== About this exercise ==
Please report each line in the material below that includes "Select".

== Data extract ==
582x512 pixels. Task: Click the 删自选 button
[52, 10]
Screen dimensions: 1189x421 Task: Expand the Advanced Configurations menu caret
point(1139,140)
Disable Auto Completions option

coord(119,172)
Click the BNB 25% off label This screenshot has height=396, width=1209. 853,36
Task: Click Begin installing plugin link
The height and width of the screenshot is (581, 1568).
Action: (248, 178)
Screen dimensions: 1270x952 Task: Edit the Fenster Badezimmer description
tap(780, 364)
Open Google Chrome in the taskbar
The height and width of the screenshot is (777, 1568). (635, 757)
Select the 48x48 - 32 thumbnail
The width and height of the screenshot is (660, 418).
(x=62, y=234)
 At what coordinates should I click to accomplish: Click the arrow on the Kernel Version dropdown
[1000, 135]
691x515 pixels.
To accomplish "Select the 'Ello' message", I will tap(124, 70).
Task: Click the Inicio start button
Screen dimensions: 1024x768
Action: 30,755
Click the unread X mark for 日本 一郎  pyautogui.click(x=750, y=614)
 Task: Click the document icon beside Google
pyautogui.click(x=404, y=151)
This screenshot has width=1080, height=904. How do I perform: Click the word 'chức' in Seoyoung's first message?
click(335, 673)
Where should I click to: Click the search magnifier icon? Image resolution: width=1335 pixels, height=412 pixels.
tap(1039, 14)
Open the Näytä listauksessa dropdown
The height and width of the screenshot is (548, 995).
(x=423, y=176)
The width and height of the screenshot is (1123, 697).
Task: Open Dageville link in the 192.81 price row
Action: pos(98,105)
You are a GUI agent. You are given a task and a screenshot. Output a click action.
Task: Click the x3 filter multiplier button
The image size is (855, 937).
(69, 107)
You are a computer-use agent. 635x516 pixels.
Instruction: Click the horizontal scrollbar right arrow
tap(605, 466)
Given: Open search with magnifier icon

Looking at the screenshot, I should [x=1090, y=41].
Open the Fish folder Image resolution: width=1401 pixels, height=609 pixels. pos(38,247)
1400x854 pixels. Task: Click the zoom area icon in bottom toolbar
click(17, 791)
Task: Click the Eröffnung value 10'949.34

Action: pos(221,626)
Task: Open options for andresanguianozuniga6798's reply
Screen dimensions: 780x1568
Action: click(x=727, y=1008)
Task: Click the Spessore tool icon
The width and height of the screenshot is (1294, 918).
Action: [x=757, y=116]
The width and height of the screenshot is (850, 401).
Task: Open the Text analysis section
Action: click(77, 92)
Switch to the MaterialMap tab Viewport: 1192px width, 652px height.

== Task response ==
Select the 48x48 - 32 thumbnail
To accomplish "Select the 'Ello' message", I will tap(124, 70).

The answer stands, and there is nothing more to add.